Nope, I would suggest that "还“ only shows courtesy of the speaker.
Sometimes it is used when the speaker caused other inconvinience in addition to the one being mentioned.


----------



## yuechu

Thanks, bsbaby! It looks like there are a lot of nuances depending on where the word "了" is placed!


----------



## BODYholic

baosheng said:


> 大家好！
> 
> Today I heard the following sentences on TV: "不好意思。还让你等半天". Personally, I would add a 了 at the end of the second sentence, but I'm not sure whether it changes the meaning or not. Is there a difference between “不好意思。还让你等半天" and "不好意思。还让你等半天了"? (are they both correct?)
> Thanks!



If I understand you correctly, you were under the impression that since the waiting is over.

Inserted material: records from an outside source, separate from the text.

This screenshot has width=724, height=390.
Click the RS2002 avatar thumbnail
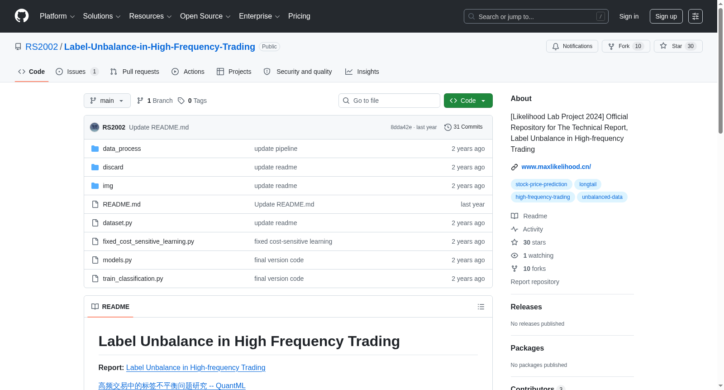pyautogui.click(x=95, y=127)
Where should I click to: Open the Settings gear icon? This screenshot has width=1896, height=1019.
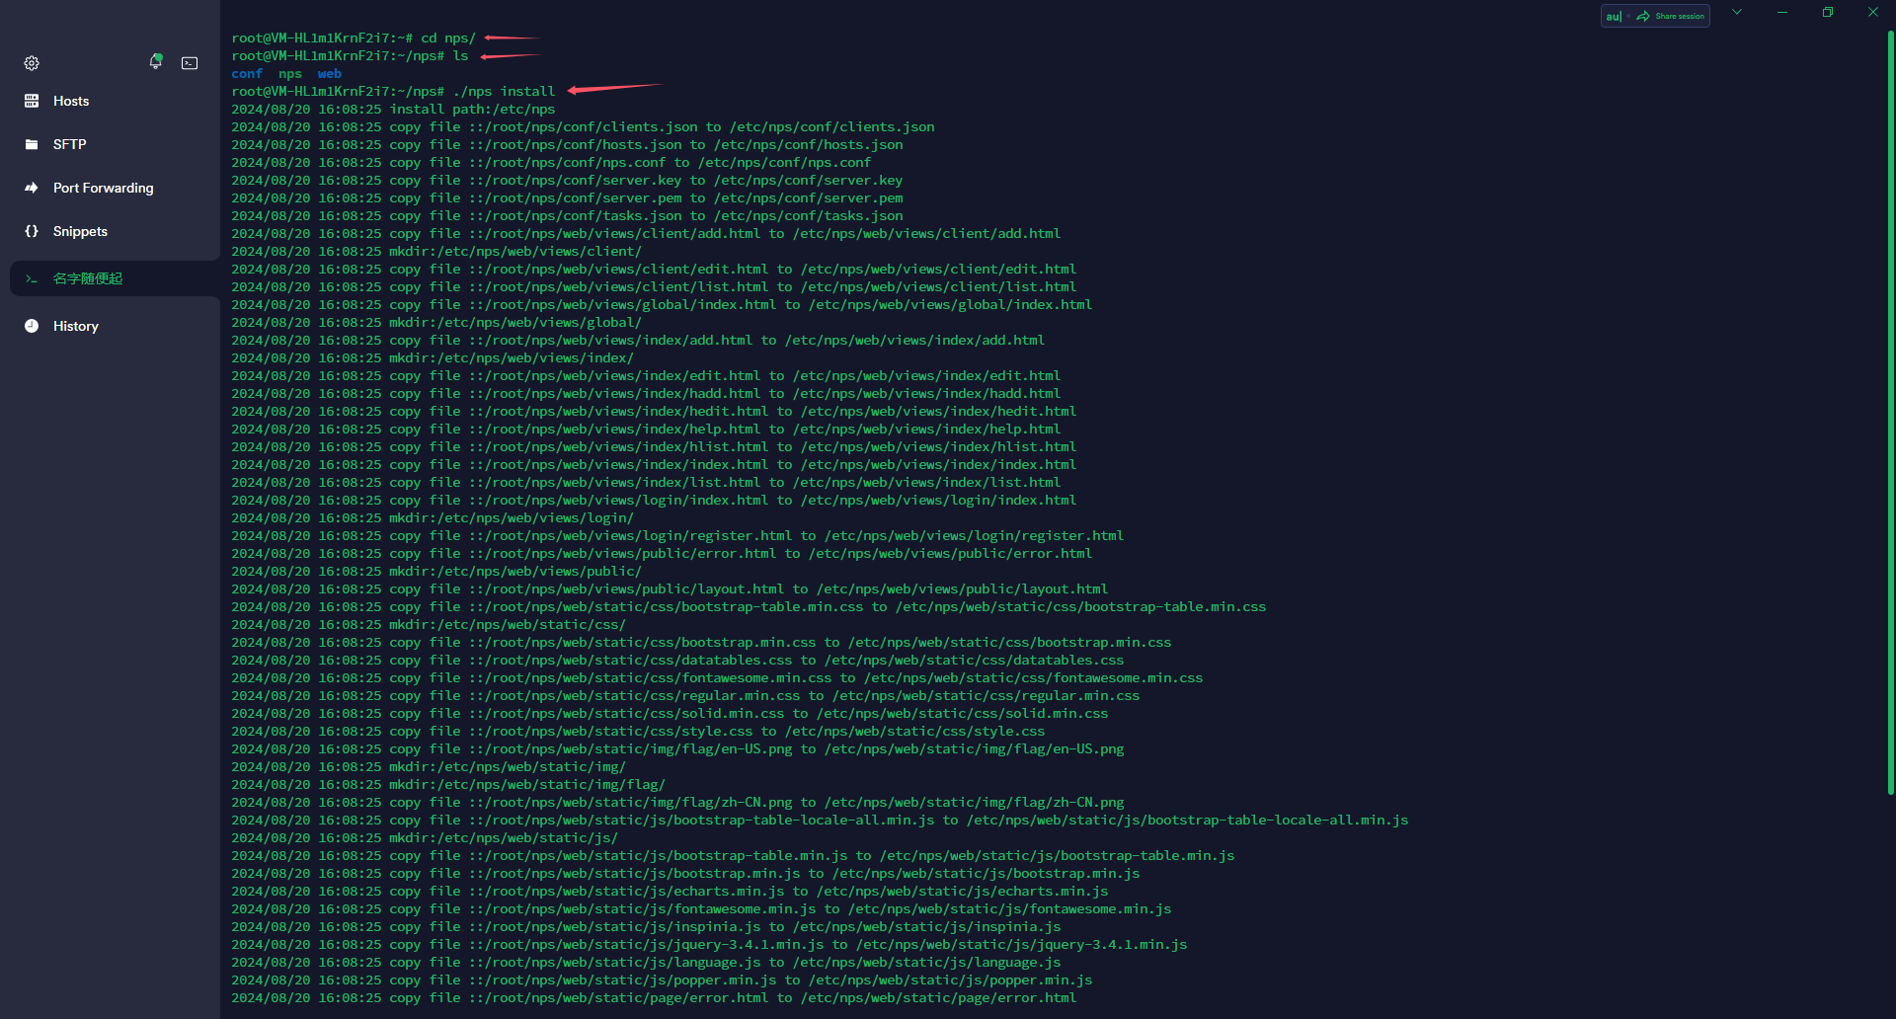point(32,63)
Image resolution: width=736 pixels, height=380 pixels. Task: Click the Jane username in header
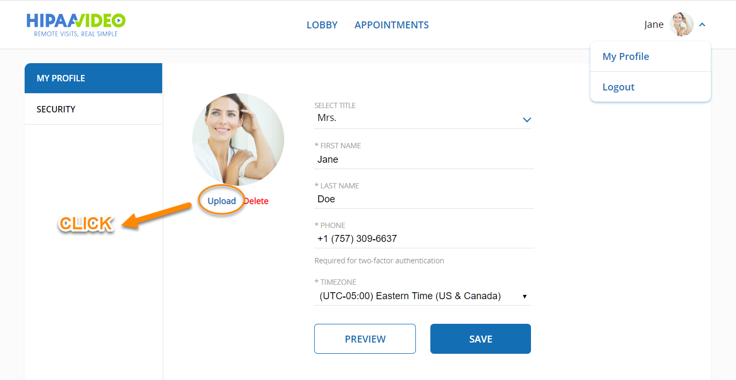654,25
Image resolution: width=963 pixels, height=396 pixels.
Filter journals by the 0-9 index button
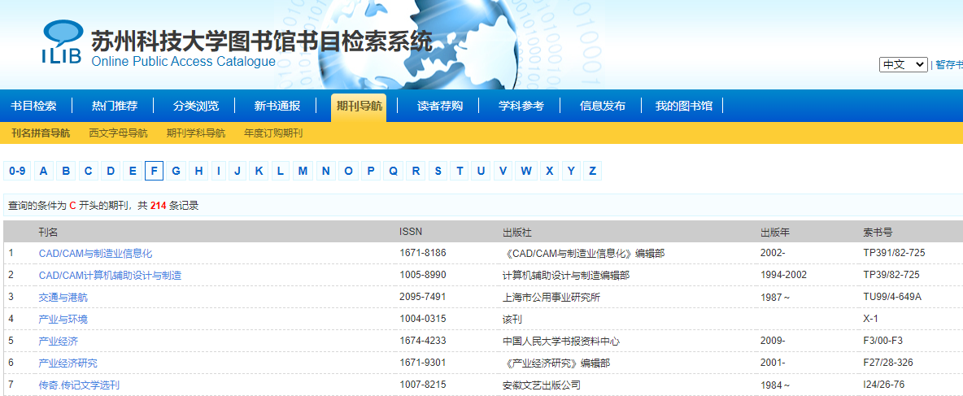[x=17, y=171]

Hence, it is only rightful to add "了" to mark the change in state of "等". But on a closer look, "不好意思。还让你等半天" is a verb phrase where the head is 让, not 等. In this case, the proper way of changing the aspect of "等" is to insert "了" right after. And we get "不好意思。还让你等了半天".

真不好意思，叫你来，还让你等半天。
真不好意思，叫你来，还让你等了半天。
真不好意思，叫你来，还害你等了半天。

xxx
昨天你爽约，害我等了大半天。
昨天你爽约，害我等大半天了。


----------



## bsbaby

baosheng said:


> Thanks, bsbaby! It looks like there are a lot of nuances depending on where the word "了" is placed!


Yes you are correct.
And the nuanced meaning will depend on gestures and tone.


----------



## Peiyang

You must lost some important context.
By the way, 。 should be ，here.


----------